* STATED TASK:
Can you copy out, word for word, the lines in the items below from the line with "This screenshot has height=656, width=1030." up to and including the line with "Viewport: 1252px width, 548px height. 177,523"?

* Records of target positions:
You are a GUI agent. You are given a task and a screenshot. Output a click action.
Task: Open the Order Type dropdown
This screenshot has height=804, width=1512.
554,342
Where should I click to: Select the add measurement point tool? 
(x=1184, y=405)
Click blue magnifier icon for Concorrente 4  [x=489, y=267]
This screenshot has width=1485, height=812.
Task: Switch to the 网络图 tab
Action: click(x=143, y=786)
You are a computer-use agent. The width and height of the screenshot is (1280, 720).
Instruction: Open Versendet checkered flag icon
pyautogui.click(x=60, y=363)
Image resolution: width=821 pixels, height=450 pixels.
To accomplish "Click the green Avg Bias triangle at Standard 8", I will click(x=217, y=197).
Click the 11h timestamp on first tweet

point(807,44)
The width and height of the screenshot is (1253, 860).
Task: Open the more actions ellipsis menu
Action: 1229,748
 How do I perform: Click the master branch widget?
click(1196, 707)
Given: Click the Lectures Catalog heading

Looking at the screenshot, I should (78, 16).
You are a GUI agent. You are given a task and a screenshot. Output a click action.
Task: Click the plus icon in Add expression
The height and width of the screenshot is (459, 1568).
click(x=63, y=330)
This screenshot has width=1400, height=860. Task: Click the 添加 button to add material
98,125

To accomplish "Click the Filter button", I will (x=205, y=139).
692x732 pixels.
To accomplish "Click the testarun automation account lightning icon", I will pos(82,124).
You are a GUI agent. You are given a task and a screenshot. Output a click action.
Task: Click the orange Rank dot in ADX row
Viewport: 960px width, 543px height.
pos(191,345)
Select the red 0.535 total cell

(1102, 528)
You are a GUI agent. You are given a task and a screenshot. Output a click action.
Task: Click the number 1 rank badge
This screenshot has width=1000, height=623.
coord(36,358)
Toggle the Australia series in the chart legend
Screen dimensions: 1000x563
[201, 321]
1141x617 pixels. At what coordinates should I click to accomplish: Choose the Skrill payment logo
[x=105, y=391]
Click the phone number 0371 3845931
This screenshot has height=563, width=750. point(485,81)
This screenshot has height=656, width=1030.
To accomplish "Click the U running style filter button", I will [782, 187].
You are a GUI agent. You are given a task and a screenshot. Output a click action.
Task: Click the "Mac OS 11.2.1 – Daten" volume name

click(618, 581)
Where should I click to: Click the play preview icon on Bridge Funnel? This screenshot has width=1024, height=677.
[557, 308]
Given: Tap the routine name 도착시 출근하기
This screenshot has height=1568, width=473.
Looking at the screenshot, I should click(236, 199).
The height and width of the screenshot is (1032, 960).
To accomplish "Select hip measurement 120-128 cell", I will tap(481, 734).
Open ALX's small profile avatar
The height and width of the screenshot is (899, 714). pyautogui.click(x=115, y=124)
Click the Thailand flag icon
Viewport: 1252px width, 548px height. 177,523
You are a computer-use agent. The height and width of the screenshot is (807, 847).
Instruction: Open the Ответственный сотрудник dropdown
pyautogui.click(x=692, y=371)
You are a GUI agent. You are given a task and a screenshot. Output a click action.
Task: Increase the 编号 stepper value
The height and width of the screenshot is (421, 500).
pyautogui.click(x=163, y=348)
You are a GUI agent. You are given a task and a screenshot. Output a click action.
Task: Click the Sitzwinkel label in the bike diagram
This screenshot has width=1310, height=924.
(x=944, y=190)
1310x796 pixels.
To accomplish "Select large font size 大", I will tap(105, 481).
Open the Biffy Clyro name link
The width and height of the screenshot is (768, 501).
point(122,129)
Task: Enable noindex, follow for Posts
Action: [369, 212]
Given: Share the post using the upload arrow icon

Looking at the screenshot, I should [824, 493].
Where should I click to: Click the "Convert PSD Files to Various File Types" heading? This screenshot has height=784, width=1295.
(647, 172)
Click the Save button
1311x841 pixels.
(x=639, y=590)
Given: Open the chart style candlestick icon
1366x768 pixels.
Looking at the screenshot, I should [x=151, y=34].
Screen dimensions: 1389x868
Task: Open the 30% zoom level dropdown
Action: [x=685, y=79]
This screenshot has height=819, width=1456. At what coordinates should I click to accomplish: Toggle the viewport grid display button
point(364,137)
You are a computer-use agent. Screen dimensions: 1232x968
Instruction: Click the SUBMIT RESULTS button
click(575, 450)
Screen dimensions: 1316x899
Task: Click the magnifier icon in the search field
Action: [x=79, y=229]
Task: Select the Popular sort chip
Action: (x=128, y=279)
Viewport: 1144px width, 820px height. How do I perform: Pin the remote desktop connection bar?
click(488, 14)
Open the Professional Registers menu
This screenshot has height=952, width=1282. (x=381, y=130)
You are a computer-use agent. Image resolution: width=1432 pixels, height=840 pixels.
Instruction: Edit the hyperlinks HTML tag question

* WRITTEN SOLUTION:
This screenshot has height=656, width=1030.
To accomplish "Click the U running style filter button", I will [782, 187].
You are a GUI agent. You are given a task and a screenshot. Output a click action.
Task: Click the "Mac OS 11.2.1 – Daten" volume name

click(618, 581)
Where should I click to: Click the play preview icon on Bridge Funnel? This screenshot has width=1024, height=677.
[557, 308]
Given: Tap the routine name 도착시 출근하기
This screenshot has height=1568, width=473.
Looking at the screenshot, I should click(236, 199).
The height and width of the screenshot is (1032, 960).
To accomplish "Select hip measurement 120-128 cell", I will tap(481, 734).
Open ALX's small profile avatar
The height and width of the screenshot is (899, 714). pyautogui.click(x=115, y=124)
Click the Thailand flag icon
Viewport: 1252px width, 548px height. 177,523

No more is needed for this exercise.